[Stored items]
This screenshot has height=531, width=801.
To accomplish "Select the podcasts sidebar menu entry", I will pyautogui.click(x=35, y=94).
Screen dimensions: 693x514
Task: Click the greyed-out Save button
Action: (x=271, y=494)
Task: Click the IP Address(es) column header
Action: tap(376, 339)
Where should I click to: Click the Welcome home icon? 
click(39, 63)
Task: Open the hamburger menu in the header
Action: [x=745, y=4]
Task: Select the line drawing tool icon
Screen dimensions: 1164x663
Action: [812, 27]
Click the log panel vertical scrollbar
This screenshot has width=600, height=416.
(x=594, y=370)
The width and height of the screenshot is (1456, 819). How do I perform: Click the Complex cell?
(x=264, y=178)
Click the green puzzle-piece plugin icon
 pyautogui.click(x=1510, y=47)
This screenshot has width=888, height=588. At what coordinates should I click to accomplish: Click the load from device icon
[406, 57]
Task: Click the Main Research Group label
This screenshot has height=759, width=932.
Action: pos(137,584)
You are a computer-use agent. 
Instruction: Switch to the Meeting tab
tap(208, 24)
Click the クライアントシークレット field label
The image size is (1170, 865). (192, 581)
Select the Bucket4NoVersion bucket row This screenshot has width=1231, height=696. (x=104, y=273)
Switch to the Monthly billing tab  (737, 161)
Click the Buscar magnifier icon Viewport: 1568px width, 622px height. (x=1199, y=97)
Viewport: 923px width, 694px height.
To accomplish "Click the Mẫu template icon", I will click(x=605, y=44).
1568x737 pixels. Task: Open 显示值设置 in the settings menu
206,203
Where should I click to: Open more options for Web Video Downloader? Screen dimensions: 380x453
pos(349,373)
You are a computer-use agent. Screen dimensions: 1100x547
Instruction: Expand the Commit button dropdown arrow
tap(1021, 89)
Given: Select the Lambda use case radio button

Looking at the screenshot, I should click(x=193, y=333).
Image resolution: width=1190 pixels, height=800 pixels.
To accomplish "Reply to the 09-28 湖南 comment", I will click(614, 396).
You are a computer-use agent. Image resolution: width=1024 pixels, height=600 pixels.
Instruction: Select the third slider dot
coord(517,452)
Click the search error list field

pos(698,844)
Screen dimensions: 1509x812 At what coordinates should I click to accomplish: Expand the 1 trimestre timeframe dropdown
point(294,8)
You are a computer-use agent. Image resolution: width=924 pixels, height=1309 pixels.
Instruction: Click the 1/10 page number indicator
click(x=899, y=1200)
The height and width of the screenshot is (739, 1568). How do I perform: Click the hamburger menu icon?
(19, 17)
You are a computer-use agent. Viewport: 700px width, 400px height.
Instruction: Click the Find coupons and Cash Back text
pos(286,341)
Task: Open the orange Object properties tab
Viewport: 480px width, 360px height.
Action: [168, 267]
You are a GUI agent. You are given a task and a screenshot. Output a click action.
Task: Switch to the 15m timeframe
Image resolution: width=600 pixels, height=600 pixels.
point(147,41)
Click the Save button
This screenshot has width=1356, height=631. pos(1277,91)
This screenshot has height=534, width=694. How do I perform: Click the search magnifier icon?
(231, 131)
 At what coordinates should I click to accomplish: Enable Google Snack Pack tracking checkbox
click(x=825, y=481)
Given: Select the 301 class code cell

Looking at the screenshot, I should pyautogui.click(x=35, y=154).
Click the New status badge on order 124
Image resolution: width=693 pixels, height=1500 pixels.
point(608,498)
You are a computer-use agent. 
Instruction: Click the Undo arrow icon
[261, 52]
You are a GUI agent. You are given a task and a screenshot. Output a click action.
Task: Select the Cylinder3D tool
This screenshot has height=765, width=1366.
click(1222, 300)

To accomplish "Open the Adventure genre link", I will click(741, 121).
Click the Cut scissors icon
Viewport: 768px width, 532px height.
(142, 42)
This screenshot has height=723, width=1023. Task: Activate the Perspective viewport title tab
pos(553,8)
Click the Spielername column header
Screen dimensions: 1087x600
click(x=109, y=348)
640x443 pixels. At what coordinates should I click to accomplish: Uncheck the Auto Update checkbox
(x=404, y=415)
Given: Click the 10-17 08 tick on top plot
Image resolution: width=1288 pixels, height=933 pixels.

DESCRIPTION OF THE TASK: How many lines of the records contain the string "tool"? Respond with the number alone.

REPLY: 2